Rather than starting with what you want to say, focus on why you are presenting and to whom. Start with the end in mind, and ask yourself: What will you achieve if your pitch is successful?

The four primary purposes for presentations are:

Think about your purpose when pitching a co-innovation project to your leaders, a funding body, or a potential partner; What do you want your audience to know, feel and do?

The presentation purpose will likely be a combination of the following:

To inform

Informative presentations generally appeal to the processes of understanding and reasoning. Above all else, you should try to transfer information and explain.

What do I do?

  • Give facts, statistical evidence and figures
  • Use reasoned arguments
  • Offer well-balanced views
  • Use visual aids such as drawings or graphics
  • Keep non-verbal communication to a minimum.

To persuade

Persuasive presentations appeal to an audience’s “needs”. In a persuasive presentation, your goal is to change attitudes.

What do I do?

  • Know and believe in your topic
  • Show confidence
  • Show enthusiasm
  • Use visuals/audio-visuals
  • Use body language to support your persuasion.

To influence

Influencing is about moving the client to a place of commitment to your ideas.

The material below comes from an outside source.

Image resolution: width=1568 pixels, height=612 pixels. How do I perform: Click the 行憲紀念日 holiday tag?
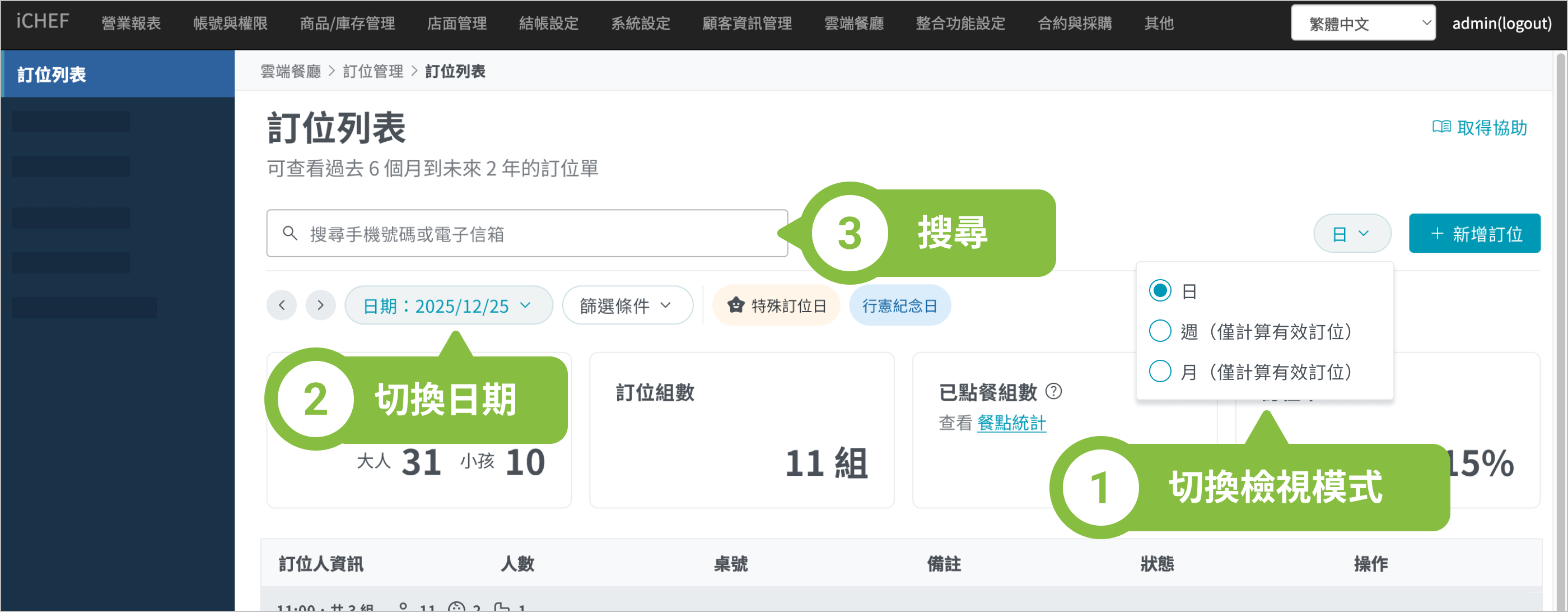tap(899, 305)
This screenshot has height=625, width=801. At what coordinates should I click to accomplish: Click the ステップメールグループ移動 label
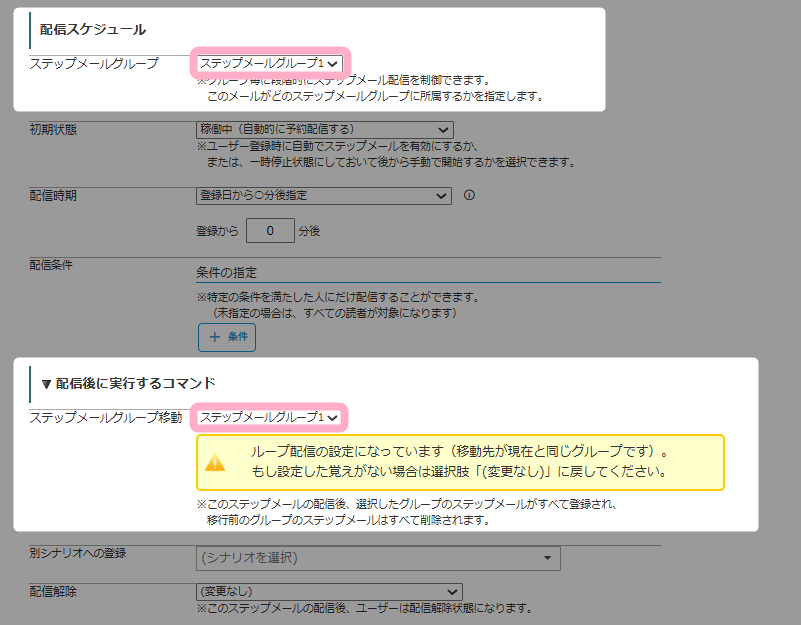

The purpose is usually to galvanise the client into action. Your presentation should appeal to thinking and feeling, not just the transfer of information.

What do I do?

  • Connect with the audience’s three critical motivations:
    • Belonging – connecting with others
    • Accuracy – making a good decision based on the correct information
    • Positive self-concept – protecting the good view of ourselves
  • Be relevant to the audience’s needs and focus on what’s in it for them
  • Use aids for emotional impact
  • Tell stories and use examples to engage the hearts and minds
  • Aim for high credibility – refer to trends and practical examples that this project is moving in the right direction
  • Clarify “the ask”, so the audience knows exactly why they are there.

To educate

Presentations to educate or instruct a person/group should be very carefully structured; clearly worded, incorporate “checking questions” for feedback and, if possible, should accompany an actual demonstration.

What do I do?

  • Use a clear and consistent structure
  • Remove all distractions
  • Point out the purpose of the demonstration
  • Frequently check for feedback.

While a presentation for funding, permission or resources for a co-innovation project will mostly rely on influencing the audience, it may also contain elements of the other three. It will depend on your audience demographic entirely.